Les déchets ménagers agri­coles et indus­triels se mesurent en tonnes par an et par habi­tant, 10% ne sont pas biodégrad­ables, cer­tains peu­vent être tox­iques pen­dant des mil­lions d’années, les déchets radioac­t­ifs ne dépassent pas le kilo par an et par habitant.

– En kg par jour et par habi­tant, on a les chiffres suiv­ants : ménages 1 kg, indus­trie 10, agri­cul­ture 20, soit par jour et par habi­tant 31 kg, soit au total pour la France et par an 720 mil­lions de tonnes.

– La France pro­duit 1 000 tonnes de com­bustible irradié par an, soit 960 d’uranium, 30 d’actinides retraités, 10 de plu­to­ni­um (que l’on pour­rait retraiter par des réac­teurs à neu­trons rapides).

Après retraite­ment en l’an 2000, il reste 3 % de transuraniens accu­mulés. Depuis l’origine, cela représente 3 000 m³ de déchets vit­ri­fiés soit 3 cubes de 10 mètres de côté.

Ces déchets peu­vent être stock­és sans aucun dan­ger pour per­son­ne sous quelques cen­taines de mètres de terre dans des sites géologiques appro­priés et con­ven­able­ment choisis.
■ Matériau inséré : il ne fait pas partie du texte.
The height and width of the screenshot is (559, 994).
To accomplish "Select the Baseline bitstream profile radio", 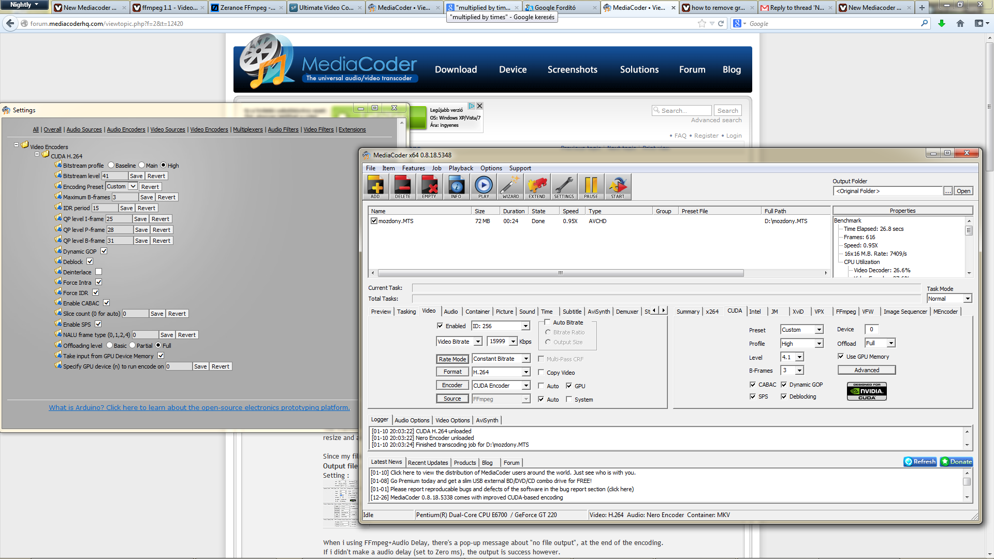I will click(x=111, y=166).
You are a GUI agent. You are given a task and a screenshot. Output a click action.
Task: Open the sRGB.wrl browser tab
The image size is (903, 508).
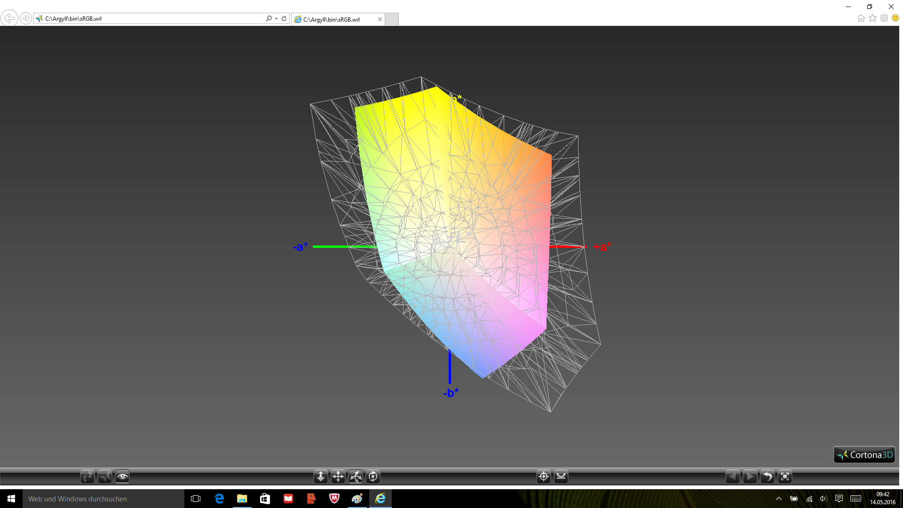(x=332, y=19)
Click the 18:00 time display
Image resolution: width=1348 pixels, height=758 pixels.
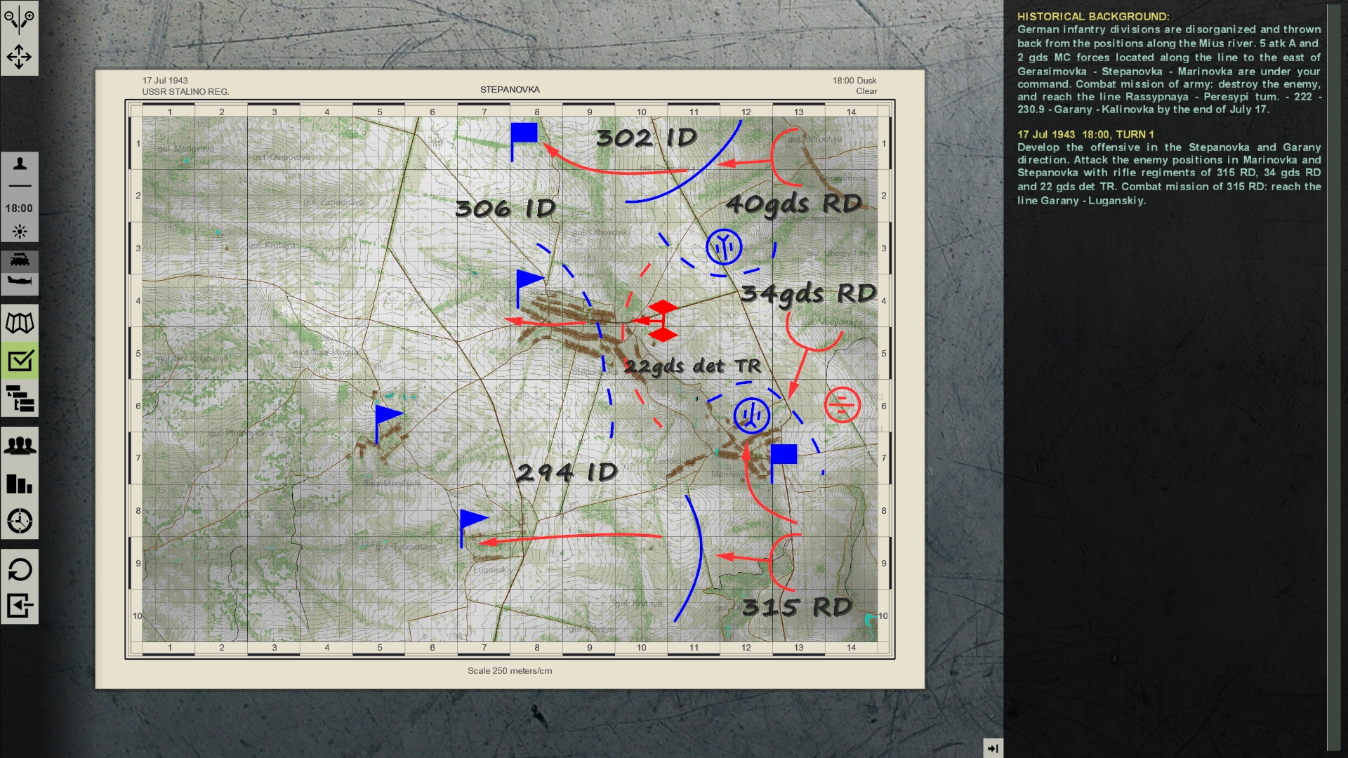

Les perspectives des réacteurs à neutrons rapides et de la fusion

Avec les réac­teurs actuels REP, 10 grammes d’uranium pro­duisent déjà autant qu’une tonne de char­bon. Les RNR (réac­teurs à neu­trons rapi­des) per­me­t­tront un jour de pro­duire avec la même quan­tité d’uranium 50 fois plus d’électricité que ne le font les cen­trales actuelles, ils peu­vent égale­ment fonc­tion­ner comme inc­inéra­teurs de plu­to­ni­um, et pos­sè­dent de ce fait un intérêt écologique évi­dent… et il y aura un jour à résor­ber la total­ité du plu­to­ni­um mil­i­taire à faire dis­paraître plutôt qu’à stocker.

Mais la source d’énergie idéale inépuis­able et non pol­lu­ante existe déjà sur le papi­er même si elle n’est pas encore au point tech­nologique­ment, ni rentable économique­ment : c’est l’énergie de la fusion.